╭─ Supplied material

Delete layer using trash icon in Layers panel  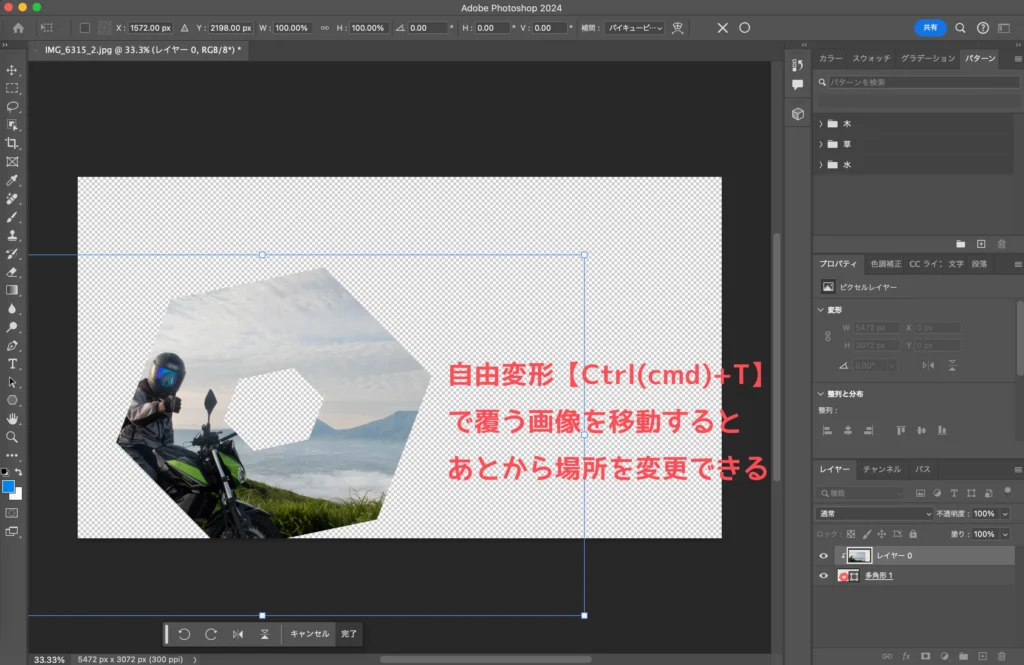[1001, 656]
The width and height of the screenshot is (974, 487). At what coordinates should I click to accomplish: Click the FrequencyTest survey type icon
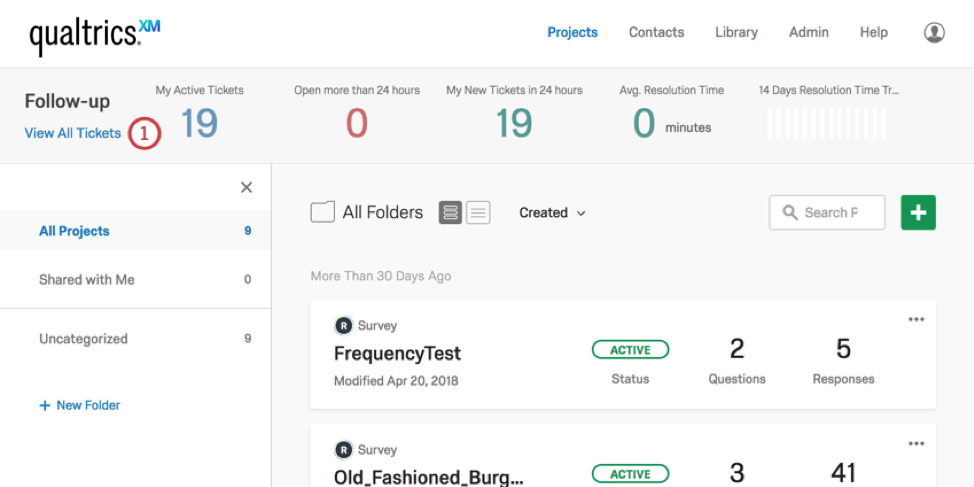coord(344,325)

╰─
╭─ Supplied material

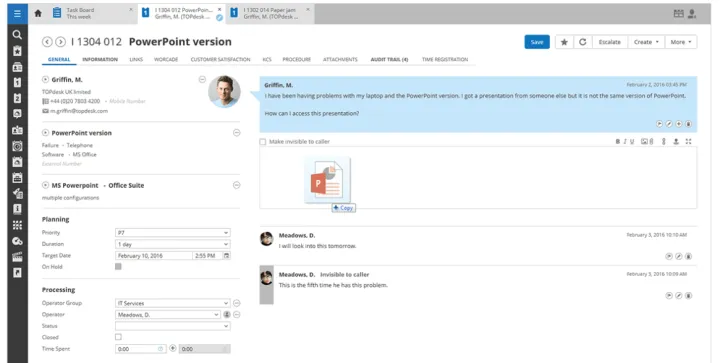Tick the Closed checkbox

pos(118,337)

╰─

== Short task ==
Rewrite the items from the line that contains "The width and" through the line that contains "coord(344,325)", renaming "survey type" to "report type" and keeping everything else the same. Omit the pictures from your answer.

== Answer below ==
The width and height of the screenshot is (974, 487). At what coordinates should I click to accomplish: Click the FrequencyTest report type icon
coord(344,325)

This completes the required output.